* **About this exercise**:
Transcribe exactly the line with "This screenshot has width=729, height=839." and each line that follows it in the listing, down to the last, omitting all pictures.

* **Data for review**:
+ + + + + + +
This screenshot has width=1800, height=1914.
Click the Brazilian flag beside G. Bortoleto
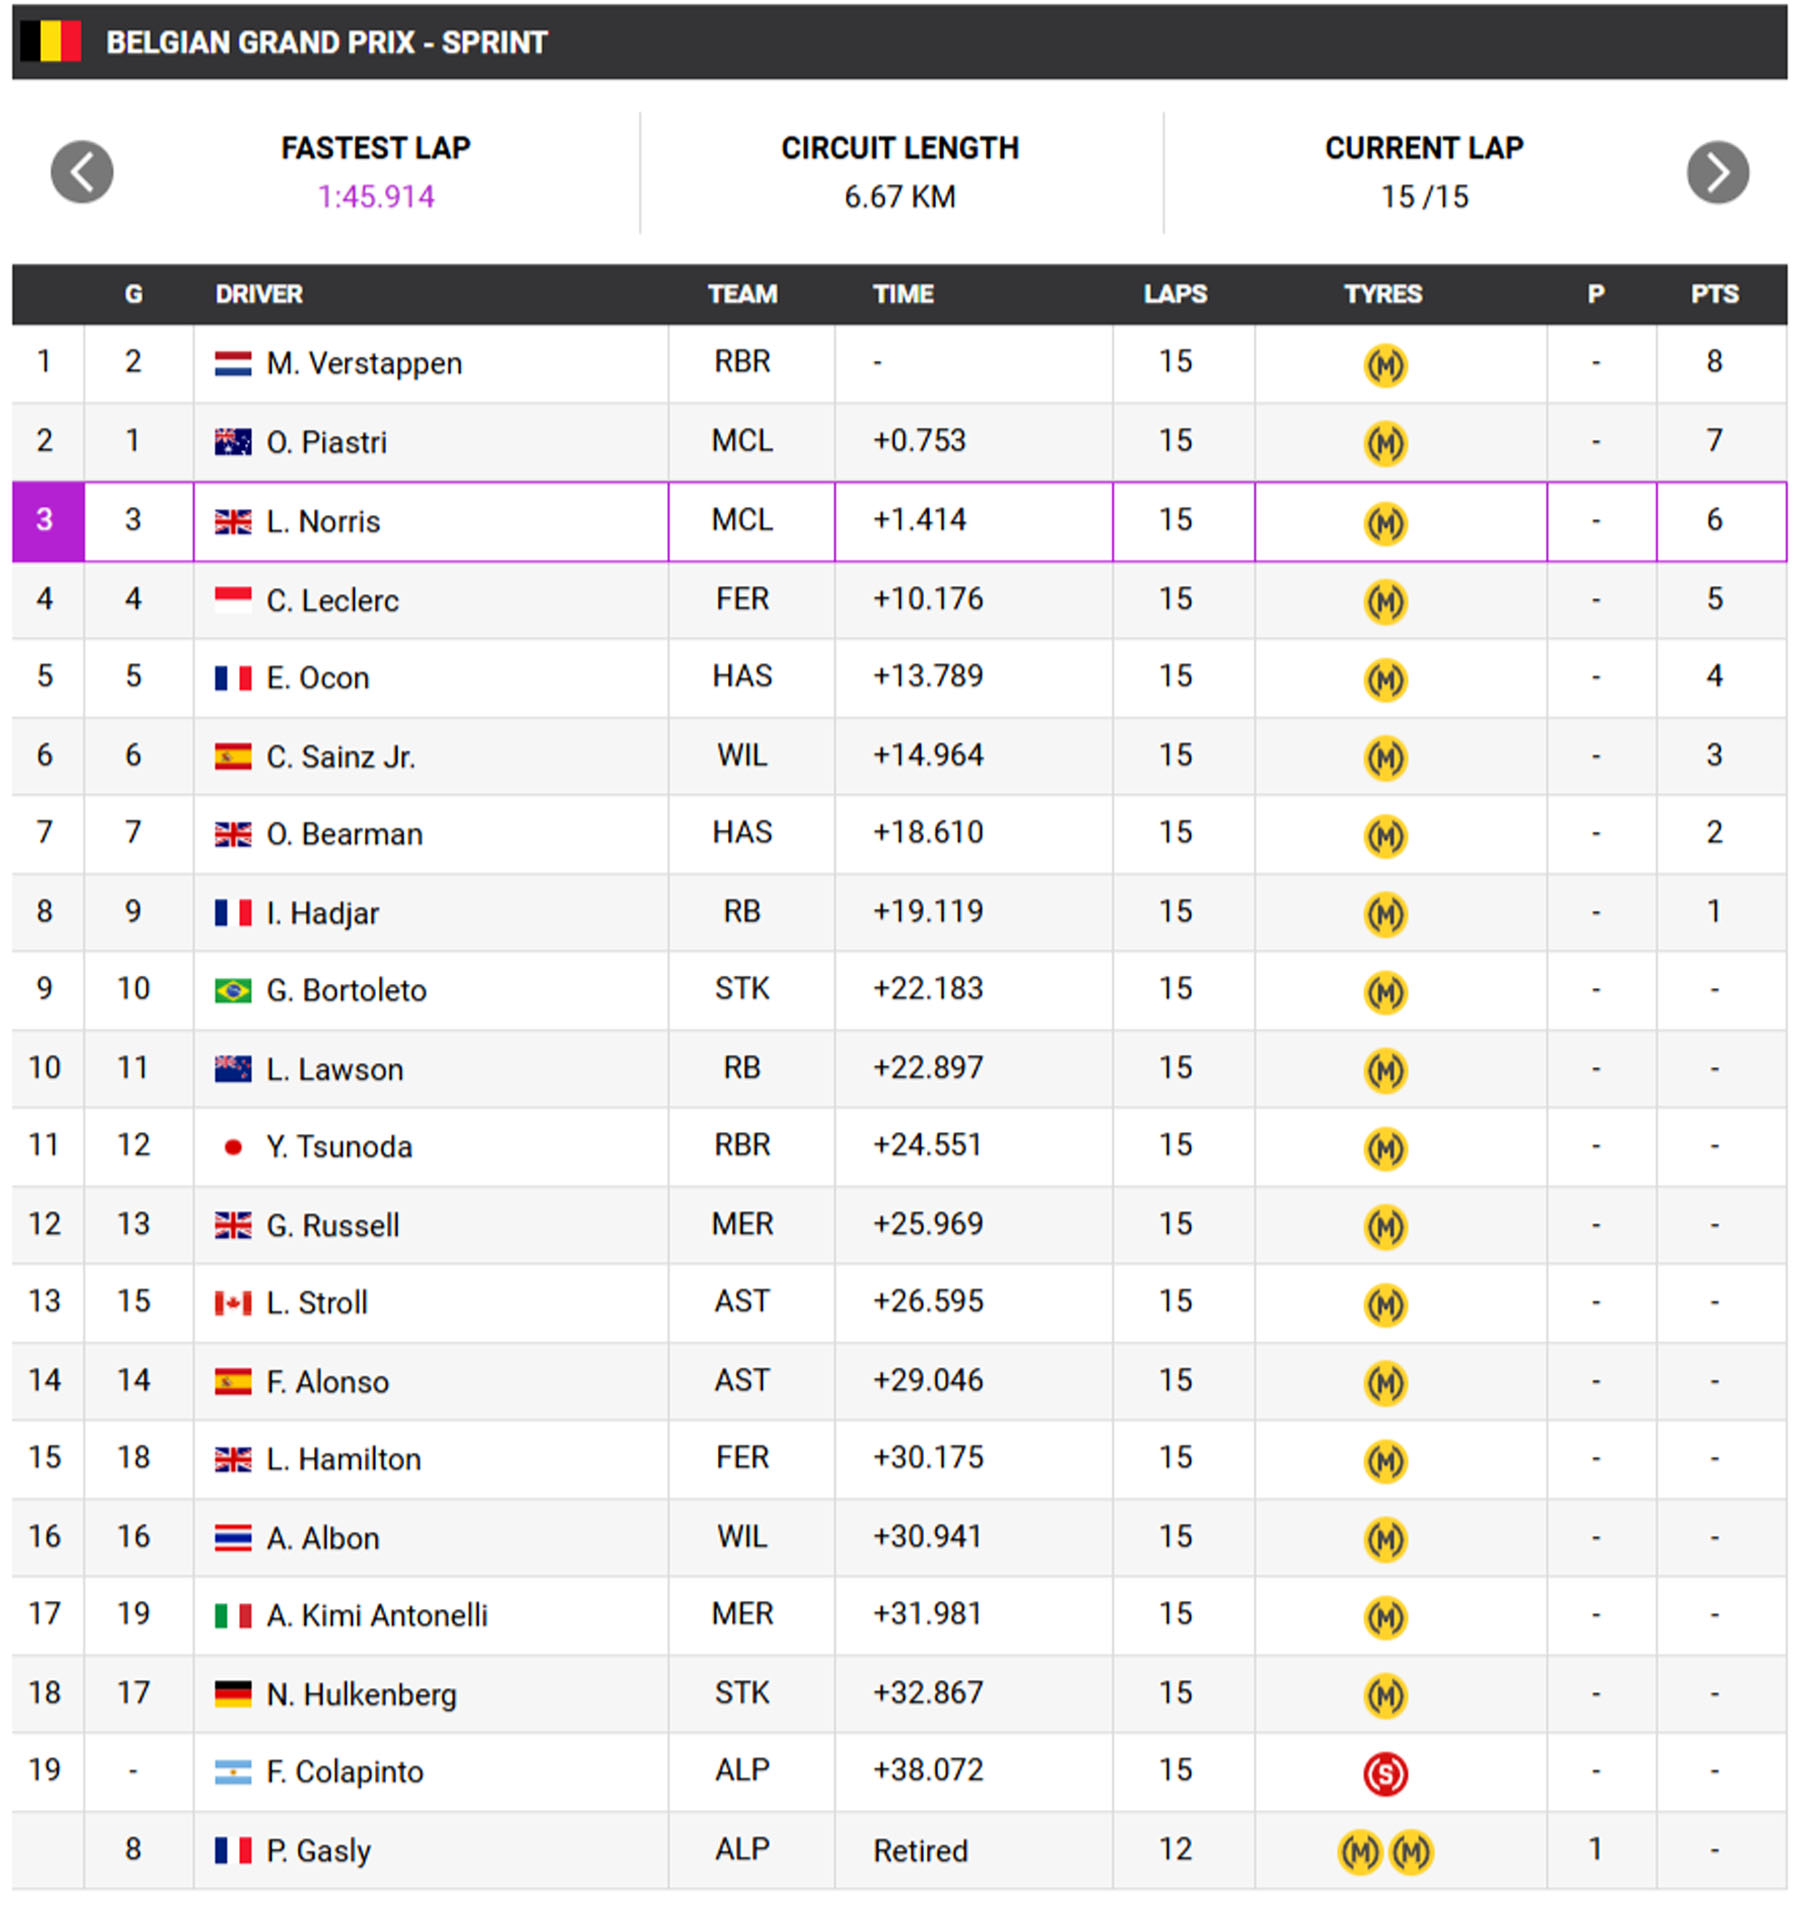pos(233,990)
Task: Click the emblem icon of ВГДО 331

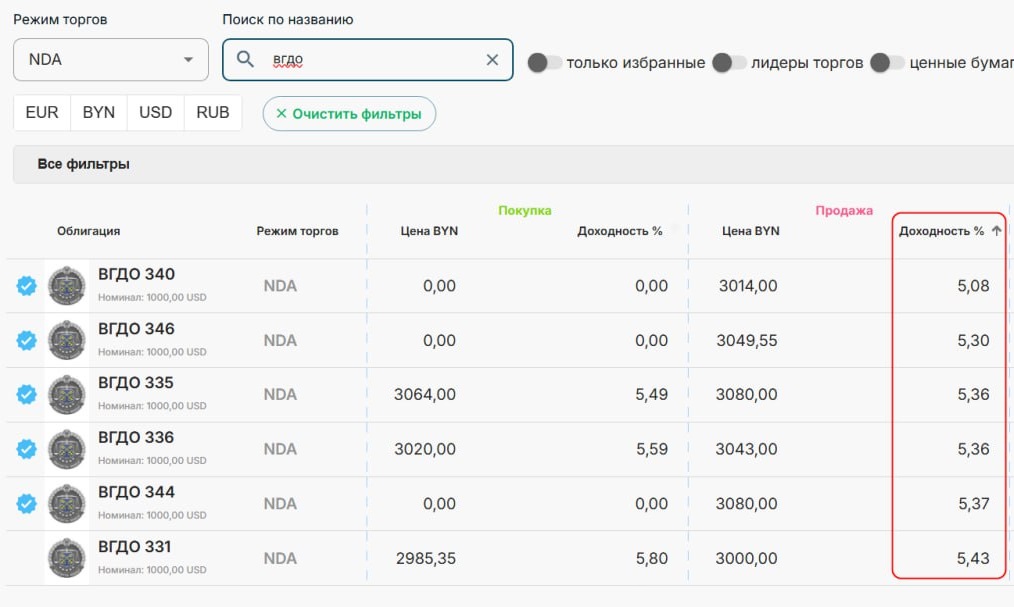Action: [x=67, y=558]
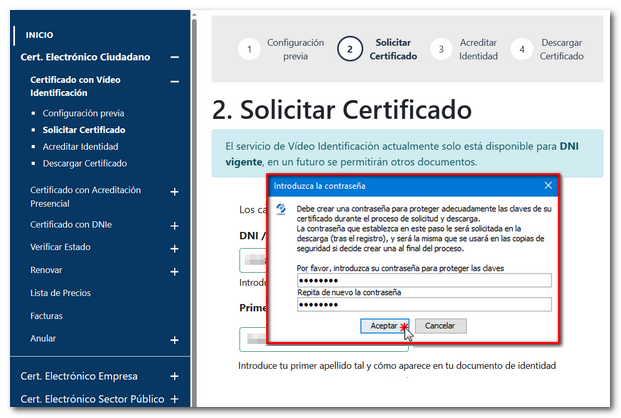Click Cancelar in the password dialog
621x418 pixels.
click(440, 326)
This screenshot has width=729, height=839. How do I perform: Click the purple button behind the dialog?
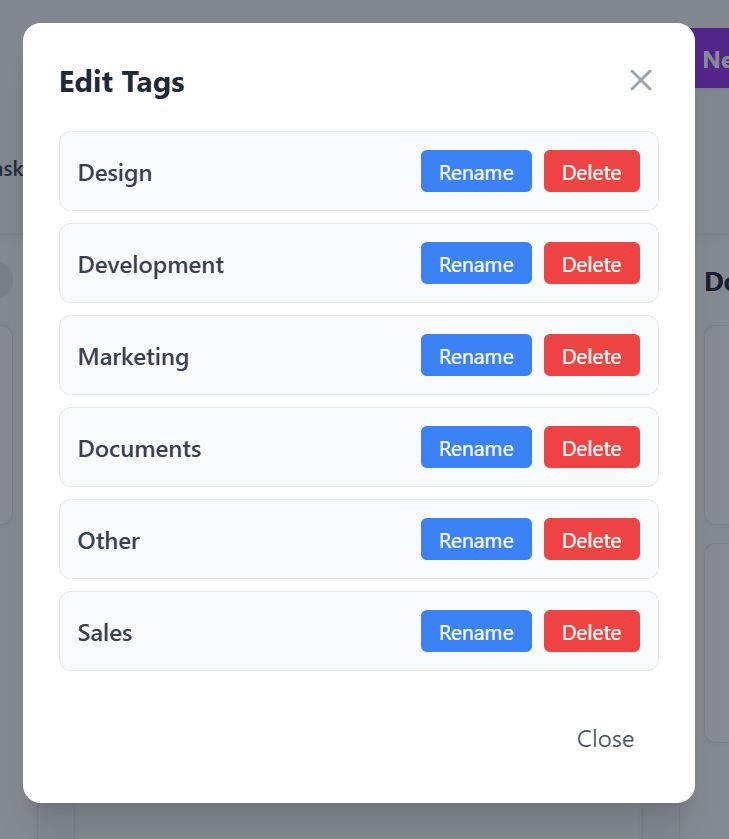tap(712, 59)
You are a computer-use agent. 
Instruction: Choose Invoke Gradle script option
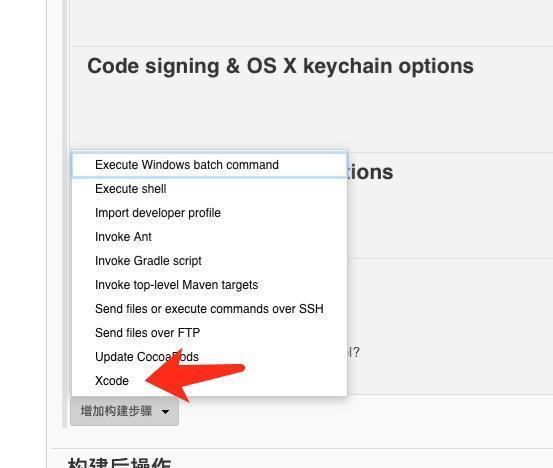209,261
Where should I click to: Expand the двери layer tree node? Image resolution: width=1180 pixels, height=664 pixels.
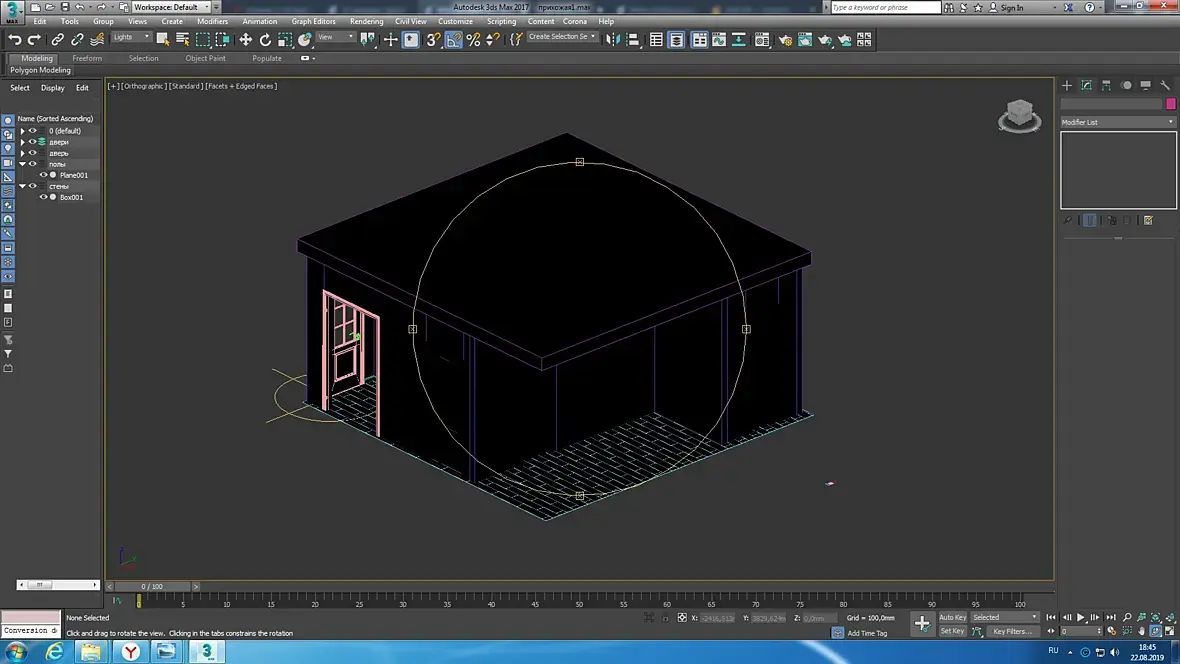(x=23, y=142)
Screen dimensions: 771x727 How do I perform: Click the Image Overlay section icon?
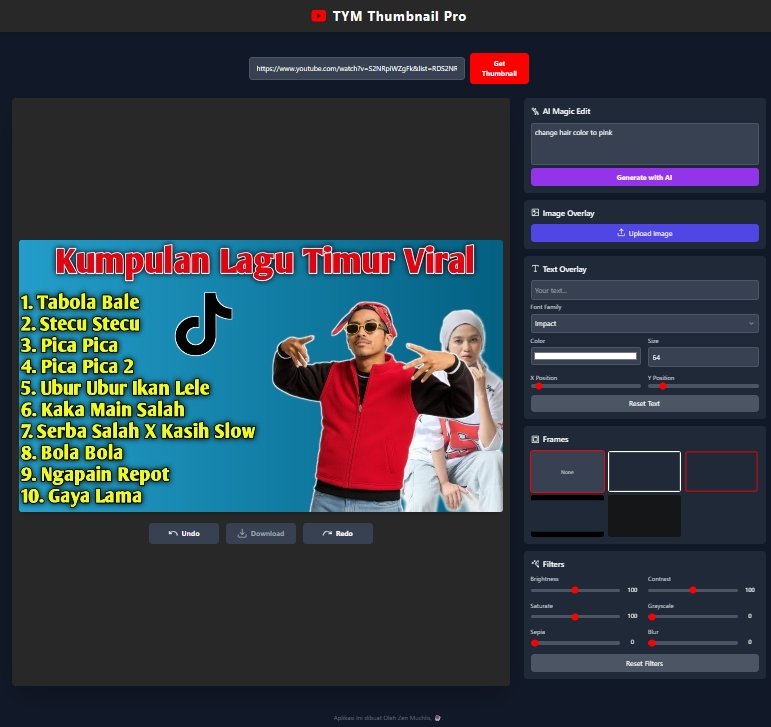tap(535, 213)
+ + + + + + +
* **Reply to the task**:
This screenshot has width=729, height=839. How do I perform: Click the purple button behind the dialog?
tap(712, 59)
You are a computer-use agent. 
Instruction: Choose Invoke Gradle script option
209,261
Where should I click to: Expand the двери layer tree node? Image resolution: width=1180 pixels, height=664 pixels.
(x=23, y=142)
Screen dimensions: 771x727 How do I perform: Click the Image Overlay section icon?
tap(535, 213)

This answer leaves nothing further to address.